IBM sviluppa nuovi chip ricevitori radio con tecnica sfruttamento GFET

IBM sviluppa nuovi chip ricevitori radio con tecnica sfruttamento GFETIl materiale grafene è da qualche anno sulla bocca di tutti i principali producer di componentistica per PC o hardware general-purpose.

Chip IBM al grafene per la comunicazione wireless

Le ragioni di questa scelta risiedono principalmente nelle grandi potenzialità del materiale grafene nella conduttività rapida dei dati, compattezza ed eccezionali doti di calcolo, se ben appoggiato ad una struttura equivalente in termini di validità.

IBM, principalmente nella persona della sua troupe creativa, ha realizzato un chip RF (in radiofrequenza) a 4,3 GigaHertz, in cui il menzionato grafene è stato utilizzato abbondantemente nella realizzazione del transistor, sostituendo finalmente -almeno in parte- i tempi in cui era il silicio ad assicurarsi un posto di primo piano nella creazione dei processori più importanti per il futuro.
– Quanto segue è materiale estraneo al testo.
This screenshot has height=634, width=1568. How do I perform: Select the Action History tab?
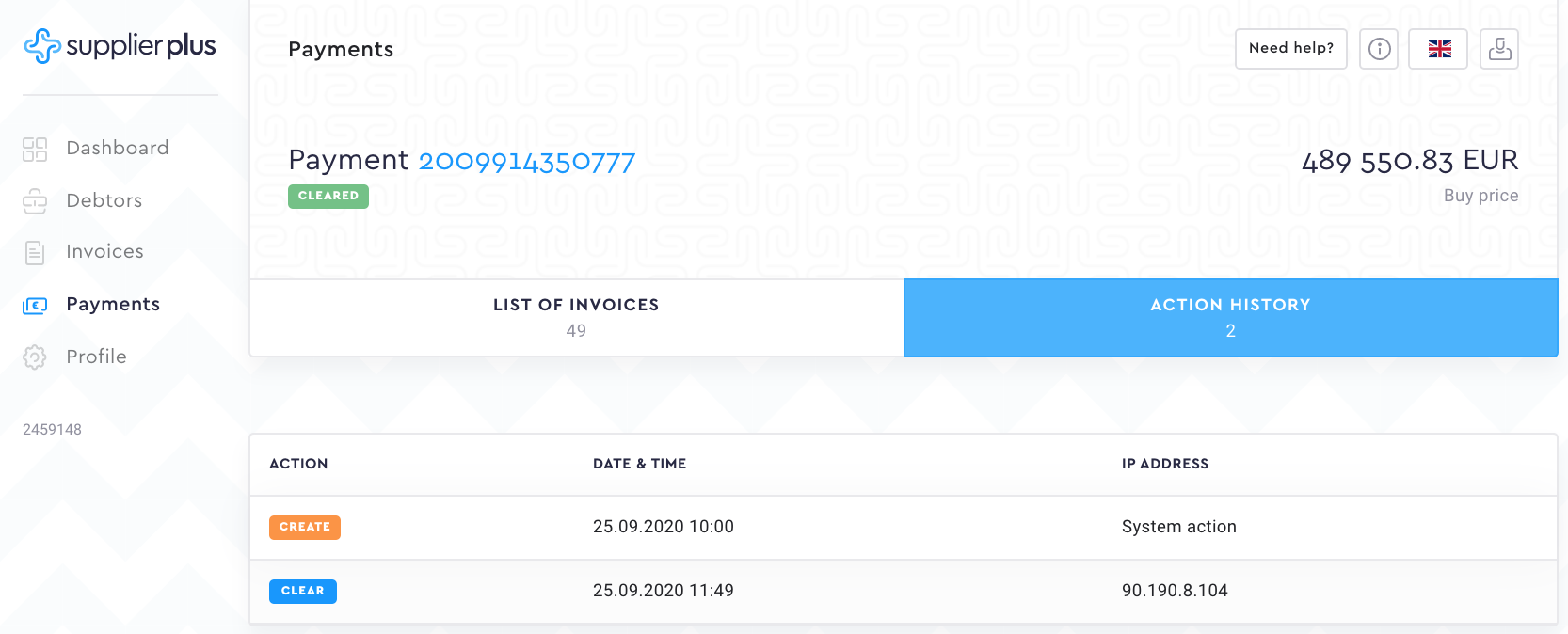(1230, 317)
Tale ricevitore ha prestazioni molto ragguardevoli, addirittura superiori di una decina di migliaia di volte rispetto agli attuali.

Alcuni tentativi in tale senso sono già stati effettuati in passato; ciò che sorprende è la perizia tecnica impiegata nel posizionamento del materiale, che, nonostante una valida conducibilità dal punto di vista elettrico, rimane estremamente friabile, fatto che in passato ha inciso negativamente sulle prestazioni.

La tecnica utilizzata prende il nome di sfruttamento del GFET (Graphene Field Effect Transistor), partendo dai componenti sui quali è stato dosato uno strato di grafene per preservarne la consistenza.

Il messaggio in radiofrequenza inviato da IBM per il test è stato letto con successo dall’apparecchiatura; potenzialmente aprendo un nuovo campo di possibilità nella comunicazione mobile oltre le centinaia di GigaHertz, decrementando i consumi e nel contempo trasmettendo di più.